- _Input records_
..............................

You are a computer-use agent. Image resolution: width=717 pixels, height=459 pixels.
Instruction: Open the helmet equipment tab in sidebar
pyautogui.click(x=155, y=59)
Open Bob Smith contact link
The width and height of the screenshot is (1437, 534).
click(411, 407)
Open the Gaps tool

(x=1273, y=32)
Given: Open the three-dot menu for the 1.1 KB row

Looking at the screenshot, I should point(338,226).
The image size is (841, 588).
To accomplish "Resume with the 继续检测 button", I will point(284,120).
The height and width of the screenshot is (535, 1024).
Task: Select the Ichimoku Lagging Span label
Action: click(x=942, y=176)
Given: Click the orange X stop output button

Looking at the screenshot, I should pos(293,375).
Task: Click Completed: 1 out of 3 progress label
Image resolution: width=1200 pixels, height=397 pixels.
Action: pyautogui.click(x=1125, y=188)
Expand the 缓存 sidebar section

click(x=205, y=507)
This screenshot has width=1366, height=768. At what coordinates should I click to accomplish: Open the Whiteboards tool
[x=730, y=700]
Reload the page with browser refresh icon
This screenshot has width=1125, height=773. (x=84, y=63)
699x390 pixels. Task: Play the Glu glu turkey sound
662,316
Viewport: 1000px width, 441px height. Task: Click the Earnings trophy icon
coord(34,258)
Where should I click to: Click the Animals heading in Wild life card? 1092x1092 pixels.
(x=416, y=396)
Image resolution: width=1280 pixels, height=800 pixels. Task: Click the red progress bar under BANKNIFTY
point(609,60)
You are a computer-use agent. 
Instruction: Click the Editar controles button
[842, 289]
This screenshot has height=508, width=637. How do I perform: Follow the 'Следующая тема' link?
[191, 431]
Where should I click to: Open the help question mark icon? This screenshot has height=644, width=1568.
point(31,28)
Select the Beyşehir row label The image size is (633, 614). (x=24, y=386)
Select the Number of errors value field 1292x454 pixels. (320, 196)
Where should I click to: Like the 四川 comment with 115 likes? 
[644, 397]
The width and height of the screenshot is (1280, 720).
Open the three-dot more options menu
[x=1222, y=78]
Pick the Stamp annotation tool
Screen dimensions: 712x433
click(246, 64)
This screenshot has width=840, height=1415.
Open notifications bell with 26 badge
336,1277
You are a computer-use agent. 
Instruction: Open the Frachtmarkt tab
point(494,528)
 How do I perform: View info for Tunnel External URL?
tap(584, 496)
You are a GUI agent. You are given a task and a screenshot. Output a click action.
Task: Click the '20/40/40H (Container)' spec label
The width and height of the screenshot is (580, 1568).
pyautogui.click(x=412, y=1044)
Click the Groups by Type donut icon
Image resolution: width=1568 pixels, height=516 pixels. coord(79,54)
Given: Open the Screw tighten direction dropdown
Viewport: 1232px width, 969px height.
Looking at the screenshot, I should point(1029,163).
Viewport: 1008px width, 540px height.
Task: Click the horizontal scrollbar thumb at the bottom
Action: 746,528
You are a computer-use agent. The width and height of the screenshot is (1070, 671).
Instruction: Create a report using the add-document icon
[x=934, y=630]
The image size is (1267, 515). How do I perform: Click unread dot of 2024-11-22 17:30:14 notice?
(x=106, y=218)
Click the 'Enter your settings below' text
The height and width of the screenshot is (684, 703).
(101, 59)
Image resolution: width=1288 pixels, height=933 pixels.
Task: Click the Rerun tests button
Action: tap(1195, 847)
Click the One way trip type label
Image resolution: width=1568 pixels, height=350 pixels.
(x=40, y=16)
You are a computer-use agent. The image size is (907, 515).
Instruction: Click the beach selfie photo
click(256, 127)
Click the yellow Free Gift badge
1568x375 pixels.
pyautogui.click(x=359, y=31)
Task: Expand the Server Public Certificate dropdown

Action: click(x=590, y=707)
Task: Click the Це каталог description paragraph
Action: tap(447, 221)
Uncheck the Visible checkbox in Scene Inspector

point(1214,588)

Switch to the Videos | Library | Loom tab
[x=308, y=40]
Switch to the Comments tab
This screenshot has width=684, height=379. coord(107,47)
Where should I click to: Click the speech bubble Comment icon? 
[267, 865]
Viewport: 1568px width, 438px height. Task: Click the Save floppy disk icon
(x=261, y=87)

..............................

- _Activity_
Using the line that contains "The width and height of the screenshot is (580, 1568)." as the first, reproduce each line exactly through the last line of the listing.

- _Output of the exercise_
The width and height of the screenshot is (580, 1568).
pyautogui.click(x=412, y=1044)
Click the Groups by Type donut icon
Image resolution: width=1568 pixels, height=516 pixels. coord(79,54)
Given: Open the Screw tighten direction dropdown
Viewport: 1232px width, 969px height.
Looking at the screenshot, I should point(1029,163).
Viewport: 1008px width, 540px height.
Task: Click the horizontal scrollbar thumb at the bottom
Action: 746,528
You are a computer-use agent. The width and height of the screenshot is (1070, 671).
Instruction: Create a report using the add-document icon
[x=934, y=630]
The image size is (1267, 515). How do I perform: Click unread dot of 2024-11-22 17:30:14 notice?
(x=106, y=218)
Click the 'Enter your settings below' text
The height and width of the screenshot is (684, 703).
(101, 59)
Image resolution: width=1288 pixels, height=933 pixels.
Task: Click the Rerun tests button
Action: tap(1195, 847)
Click the One way trip type label
Image resolution: width=1568 pixels, height=350 pixels.
(x=40, y=16)
You are a computer-use agent. The image size is (907, 515).
Instruction: Click the beach selfie photo
click(256, 127)
Click the yellow Free Gift badge
1568x375 pixels.
pyautogui.click(x=359, y=31)
Task: Expand the Server Public Certificate dropdown

Action: click(x=590, y=707)
Task: Click the Це каталог description paragraph
Action: tap(447, 221)
Uncheck the Visible checkbox in Scene Inspector

point(1214,588)

Switch to the Videos | Library | Loom tab
[x=308, y=40]
Switch to the Comments tab
This screenshot has width=684, height=379. coord(107,47)
Where should I click to: Click the speech bubble Comment icon? 
[267, 865]
Viewport: 1568px width, 438px height. Task: Click the Save floppy disk icon
(x=261, y=87)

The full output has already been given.